Lanciata dalla società di consulenza Quantis, geoFootprint è stata sviluppata in collaborazione con più di venticinque partner pubblici, privati e accademici con l'obiettivo di accelerare, attraverso l'innovazione, la trasformazione dell'agricoltura nella direzione della sostenibilità. Se geoFootprint ha ottenuto finanziamenti dall'Ue tramite EIT Climate-KIC, c'è un altro progetto finanziato dall'Unione (programma Life) che opera in questo campo. Si tratta di Life Dicet che ha invece come obiettivo quello di sviluppare una cooperazione e integrazione tra il mercato europeo dei crediti di carbonio e quello delle economie più sviluppate, dalla Svizzera alla Cina, passando dagli Stati Uniti alla Nuova Zelanda.

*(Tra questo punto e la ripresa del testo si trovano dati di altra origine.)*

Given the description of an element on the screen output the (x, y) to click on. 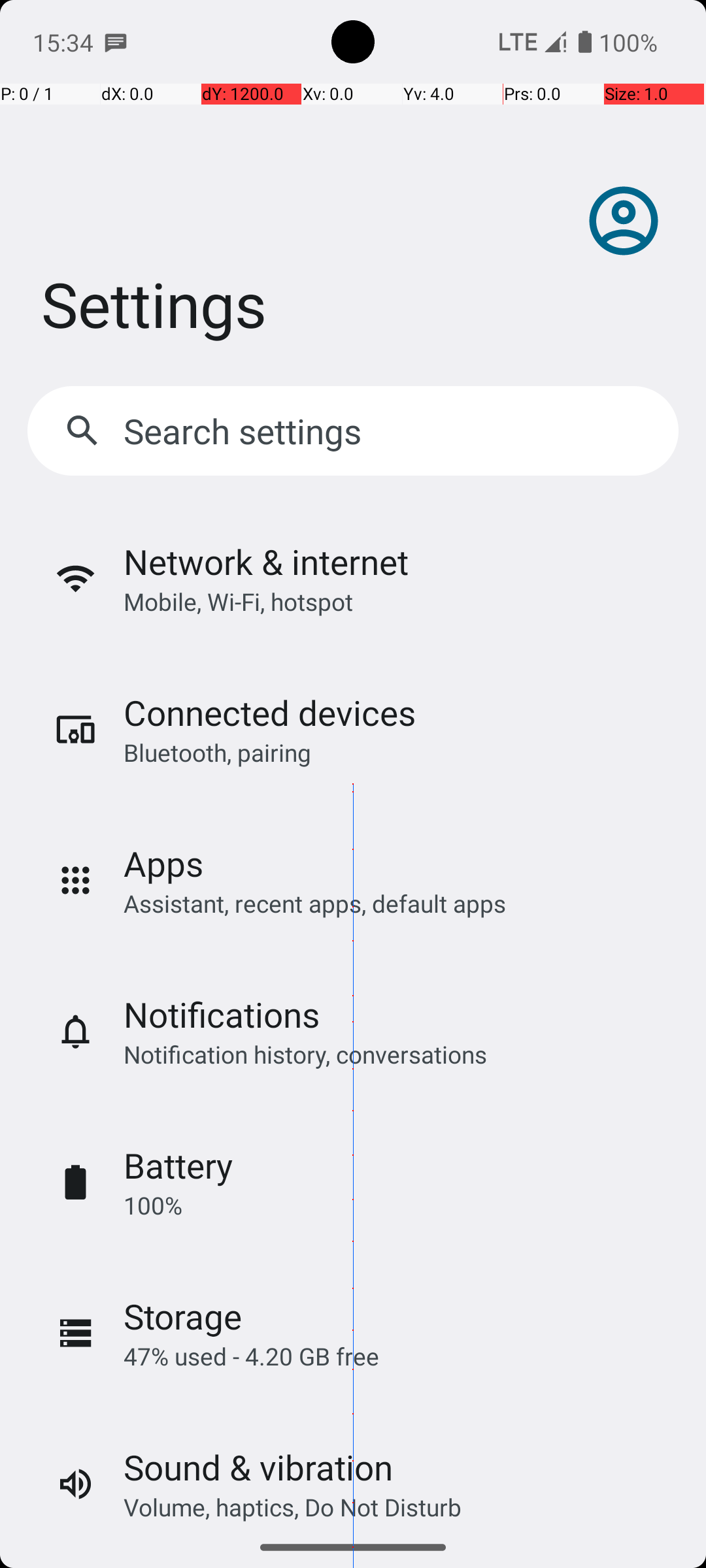
47% used - 4.20 GB free Element type: android.widget.TextView (251, 1355)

È chiaro dunque che da parte dell'Unione europea ci sia la forte volontà di sostenere i carbon credits come strumento per premiare chi adotta comportamenti virtuosi e invece rendere la vita difficile e costosa a chi continua ad inquinare.


Il ruolo della speculazione

Abbiamo visto dunque che nel mercato obbligatorio chi inquina deve acquistare crediti di carbonio che sono assegnati in numero ogni anno minore dall'Unione europea. Ma in questa compravendita di titoli gli operatori finanziari hanno fiutano l'affare e anche gli speculatori sono scesi in campo. Ha fatto notizia ad esempio che il futures sui carbon credits (leggi questo articolo per capire che cosa sono i futures) per dicembre ha sfiorato i 40 euro (erano venduti a 4 euro nel 2017).

Le aziende che dunque oggi vogliono assicurarsi per coprire le emissioni del 2021 devono aprire il portafogli e sottoporsi ad un vero salasso. La spirale rialzista è causata da investitori finanziari che hanno fiutato nel mercato dei carbon credits un buon affare. E visto l'eccesso di liquidità sul mercato e la difficoltà a fare soldi con i business tradizionali, anche quelli meno convenzionali ora sono nell'occhio della speculazione.

Da novembre a fine gennaio i crediti dell'Emission trading system hanno visto aumentare i prezzi di quasi il 70% e alcuni analisti prevedono che entro il 2021 il prezzo dei CC arriverà a quota 100 euro, sospinto dalla volontà di Bruxelles di tagliare del 55% le emissioni di gas climalteranti dell'Unione entro il 2030 (rispetto ai livelli del 1990).

Nel 2020, nonostante il settore produttivo europeo abbia frenato a causa della pandemia, gli scambi globali dei diritti sono aumentati del 20%, raggiungendo 229 miliardi di euro in valore, il 90% dei quali scambiati in Europa. Ad investire e scommettere su una tendenza rialzista non sono solo i fondi speculativi, ma anche i piccoli trader, le aziende, i fondi pensioni e le banche. E anche l'Unione, attraverso il Market stability reserve (Msr) sta soffiando sul fuoco rialzista.

Che cosa significa questo per gli agricoltori? Se l'Unione europea emetterà crediti di carbonio per 'ripagarli' degli sforzi in favore del clima anche le aziende agricole potranno entrare nel mercato dei carbon credits. E con quotazioni vicine ai 100 euro a tonnellata di CO2 sequestrare carbonio diventerebbe più redditizio di coltivare colture come ad esempio il frumento.

Ma attenzione, perché da parte degli agricoltori ci deve essere coscienza del tema e un ruolo pro-attivo per evitare di essere fagocitati da un sistema di dimensioni colossali in cui ci sono in gioco interessi per miliardi di euro. Sarebbe auspicabile ad esempio che non sia il singolo agricoltore a vendere i CC sul mercato, ma che all'orizzonte si prefigurino soggetti in grado di mettere insieme le aziende agricole per porsi sul mercato con una voce sola.